Sunday, 8 January 2017

The Golden Apple

Why have we not heard this musical over here? It was clearly a smash when originally produced in New York in 1954. Its composer, Jerome Moross, was also responsible for one of the great movie sound-tracks. There are references to the tunefulness of The Golden Apple. However, not only did it not transfer to London, it also seems to have sunk below the radar in the US.

Moross was unlucky to have been overshadowed by the surge of Rodgers and Hammerstein (Oklahoma, South Pacific, The King and I, Sound of Music) and Lerner and Loewe (My Fair Lady). There were other hits like Damn Yankees, The Pajama GameThe Music Man and Guys and Dolls all of which had West End runs in the mid- to late-1950s. As I recall, the Musicians Union rules on incoming American artists were still in force as well, which must have restricted the number of transfers.

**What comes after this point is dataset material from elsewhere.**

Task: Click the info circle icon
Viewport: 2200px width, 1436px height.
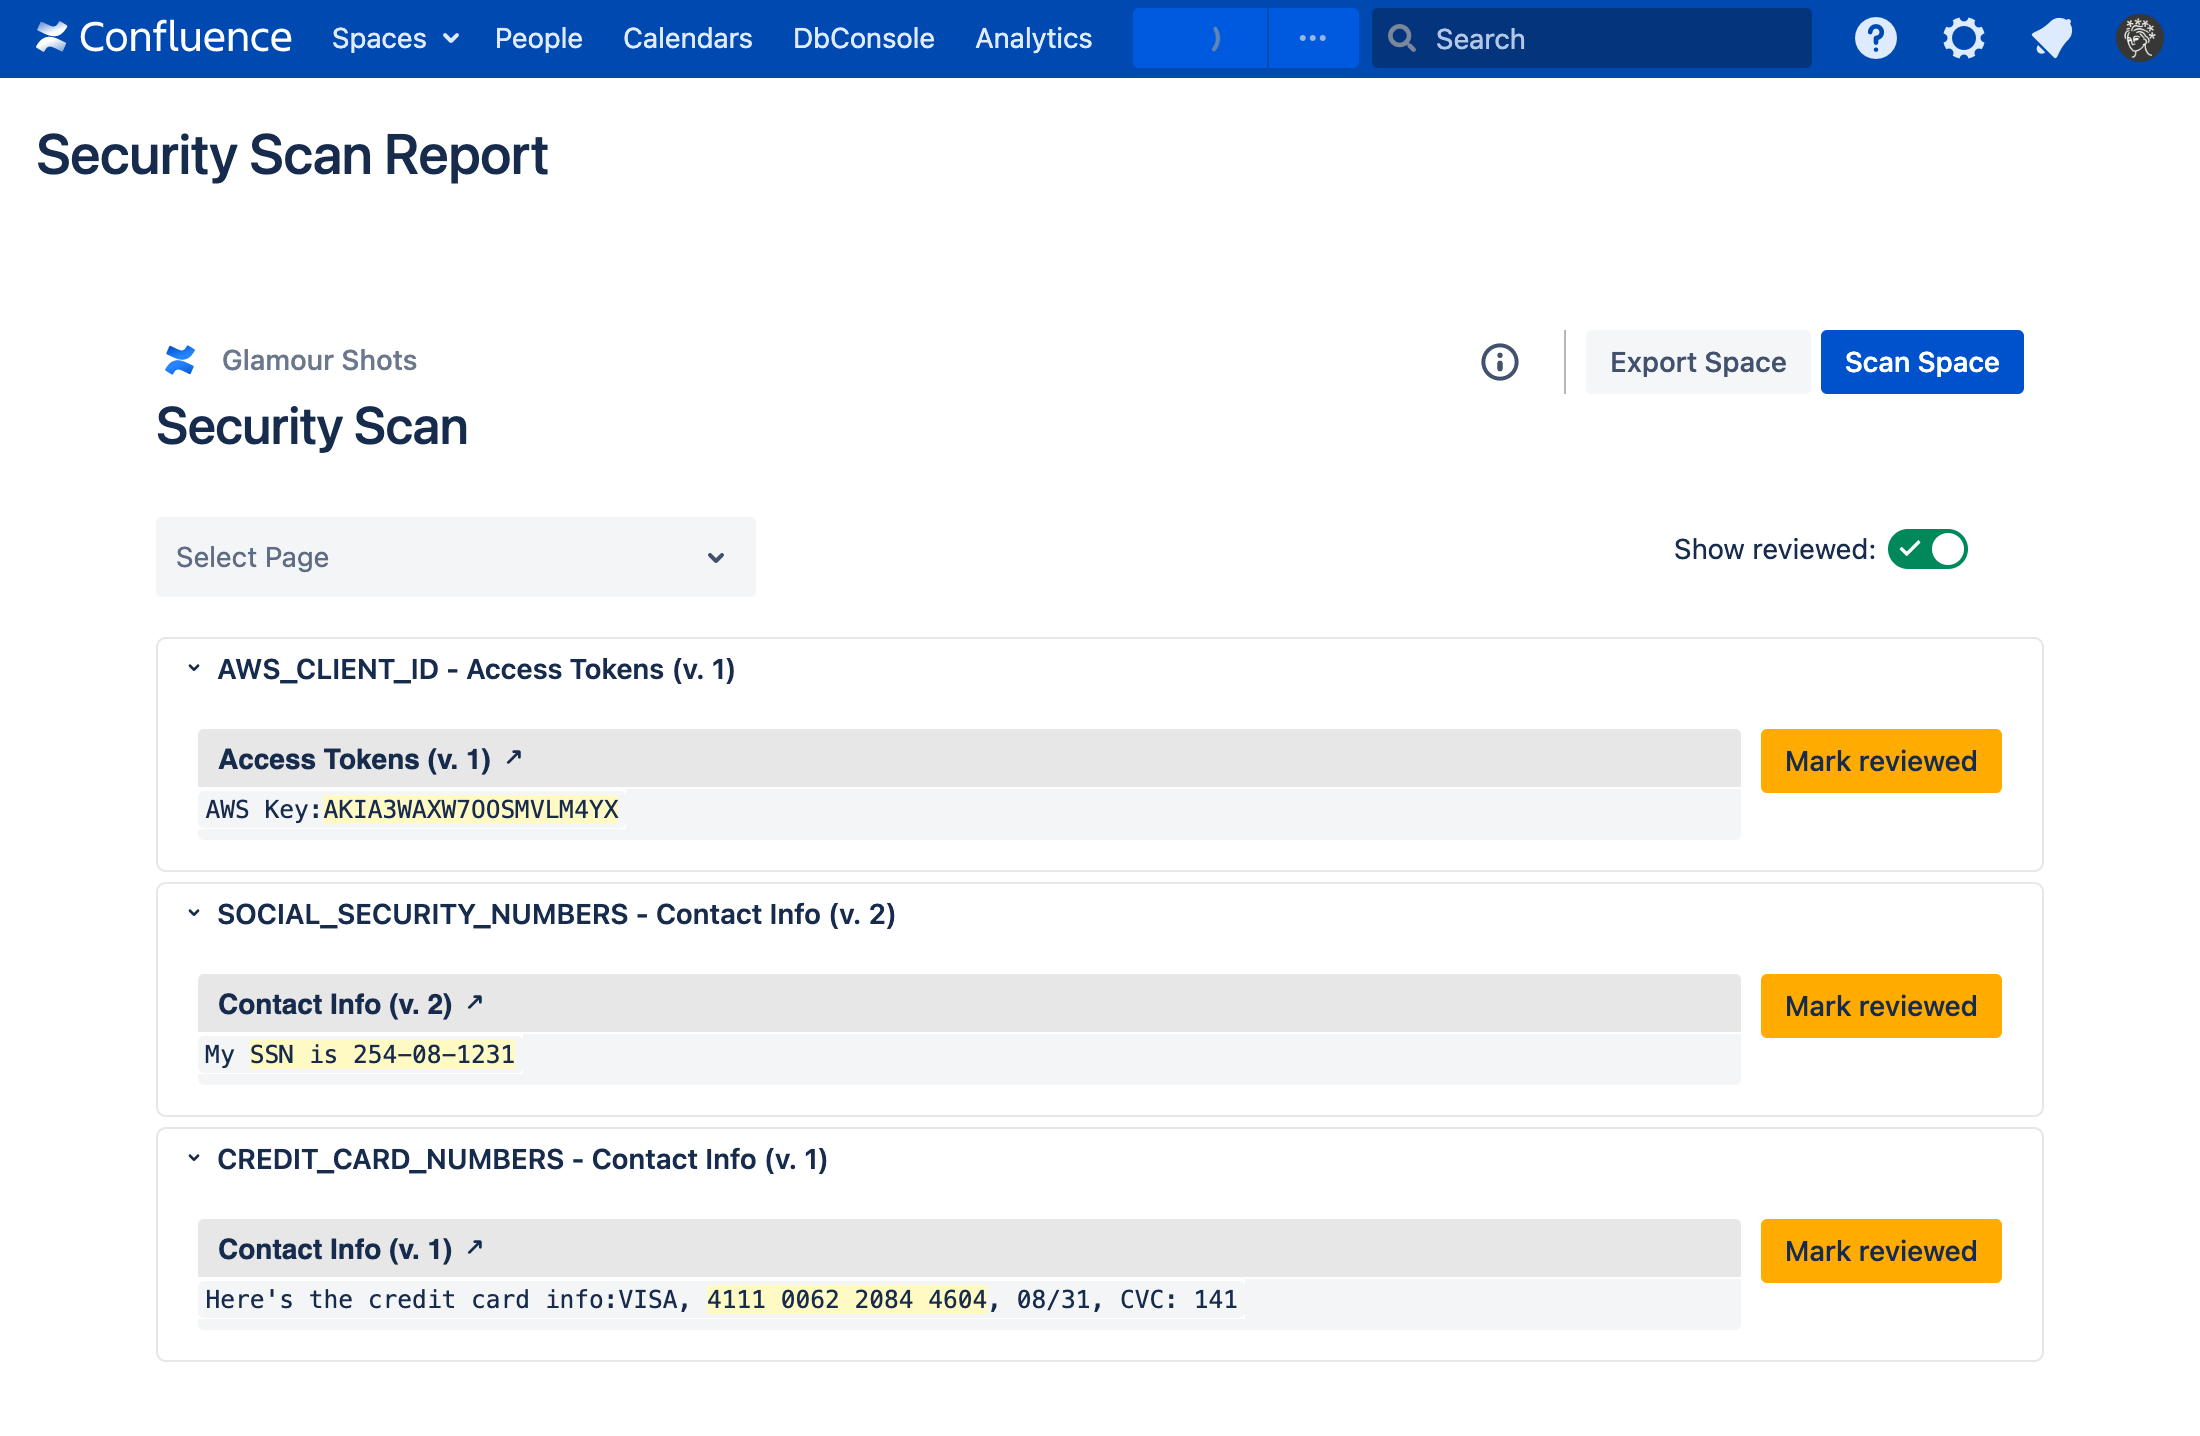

Perhaps another reason for West End management not to take on The Golden Apple was its theme, reinterpreting Greek myths for the twentieth century. In 1949, The Olympians, with music by Sir Arthur Bliss and words by JB Priestley and similarly placing the Greek gods in a non-classical setting, had failed (though largely because of a poor production). (Incidentally, there were two concert revivals of The Olympians, one in the Festival Hall in 1972 and another by Scottish Opera in 1995, both relayed by Radio 3. I remember being charmed by these and therefore puzzled by the opera's neglect.)

Surely there is a place for The Golden Apple in musical theatre producers' schedules in between the super-safe revivals of West End hits and adaptations of high-grossing movies?